Following feedback from voucher code sites, networks and other member of the affiliate community we’ve made a few changes to the code of conduct for voucher codes. The main changes centre on user generated content, further clarification on expired content and a semantic change that references affiliates who use voucher codes (as opposed to voucher code affiliates).
Voucher Code, Code of Conduct, October 2010
The IAB’s Affiliate Marketing Council code of conduct for voucher code sites and affiliates who make use of voucher codes ensures voucher traffic sent from affiliate sites to merchants is not done in a misleading or confusing way and that consumers receive a good user experience.

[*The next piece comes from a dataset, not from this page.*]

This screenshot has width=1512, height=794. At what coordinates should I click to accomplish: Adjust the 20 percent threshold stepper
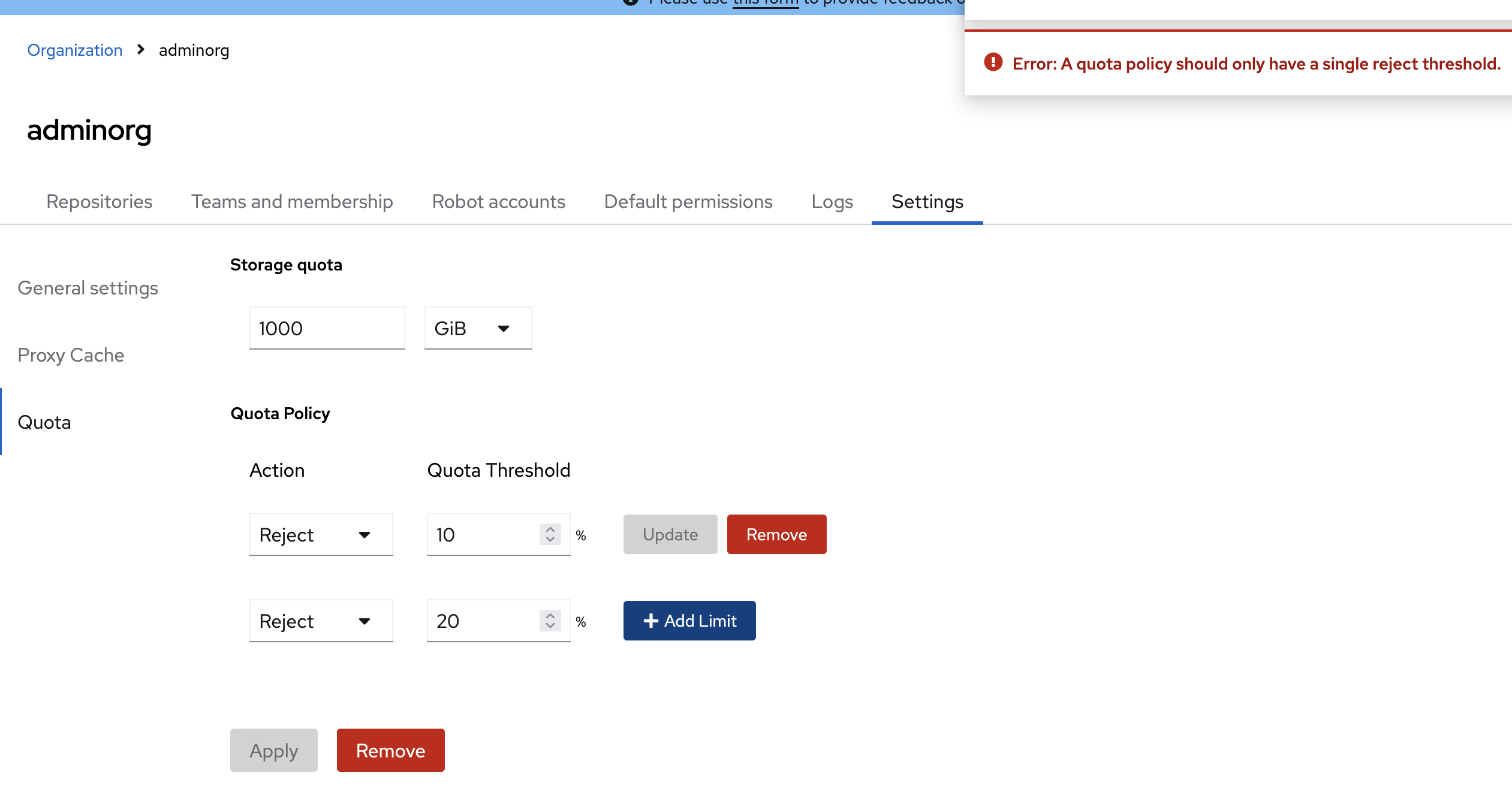point(550,621)
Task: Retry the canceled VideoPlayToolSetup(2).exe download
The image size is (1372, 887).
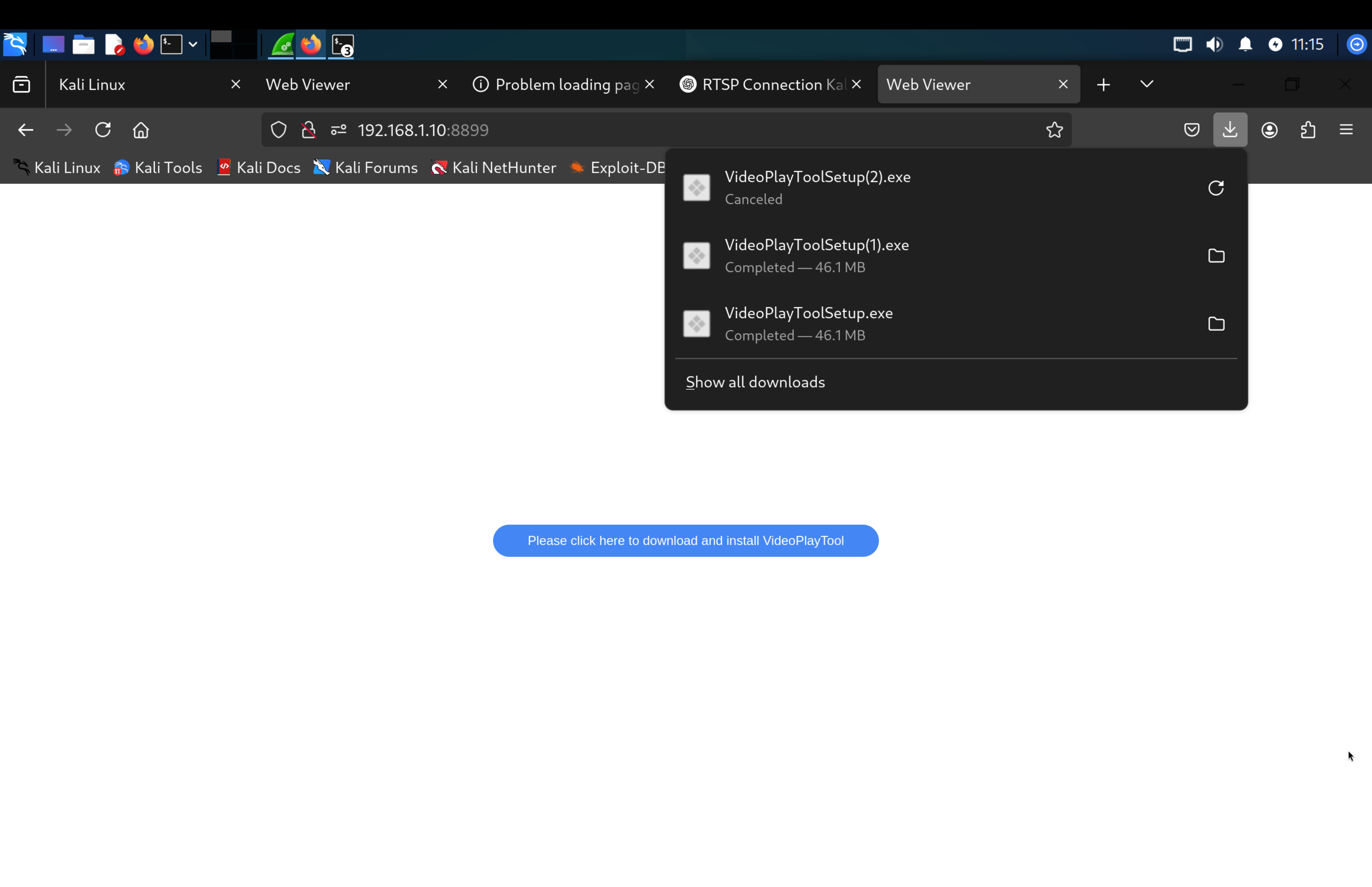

The following networks are committed to enforcing the code:
Affiliate Window, Affilinet, buy.at, Commission Junction, LinkShare, OMG, TradeDoubler, Webgains.
The code of conduct
1. Affiliates must not use a mechanism whereby users are encouraged to click to interact with content where it is unclear or confusing what the outcome will be. For example:
i) Using “click to reveal code” and opening the site when no valid code is present or an offer/deal/sale is presented instead, without this being made clear before the click.
ii) Using “click to copy code” and opening the site when no valid code is available
iii) Opening the merchant’s site without making it clear that this will occur
2. Affiliates must clearly detail the nature of the voucher or offer/deal/sale before a user clicks to interact with it (by revealing, copying, visiting the merchant site etc.)
3. A valid code is defined as a code that has been legitimately issued by a merchant for affiliate use online.
The onus will be on the affiliate to ensure the code being monetised via affiliate networks can legitimately be used. Affiliates will be expected to confirm with affiliate networks, agencies and other third parties when they wish to offer a code that is not obviously available via the affiliate channel. Affiliates are urged to only monetise codes via affiliate links that are available from network interfaces or have been provided directly by the merchant
This also extends to affiliate sites monetising user generated content. When codes are submitted they must be checked before affiliate links can be added. Sites featuring user generated content should be aware of the implications in featuring invalid codes even if the links are not monetised.
4. Voucher codes will have an activation date and preferably (where provided) a deactivation date. When a code has expired it must either be removed or the fact that it has expired must be clearly stated in writing, not simply by listing the expiry date.
Clarity of the expired content is key. Affiliates should consider whether expired content is clear to the consumer. The content could, for example, be struck through or greyed out. Networks will use discretion when advising affiliates whether their expired content is clear enough.
5. Sites displaying voucher codes must contain clear categorisation and separation between deals/offers/sales and voucher codes.
Any affiliate judged by one of the participating networks to be contravening the code will be referred to the IAB’s Affiliate Marketing Council. The discretion of the council will be used when determining what is judged as misleading or confusing and is not confined to the examples above.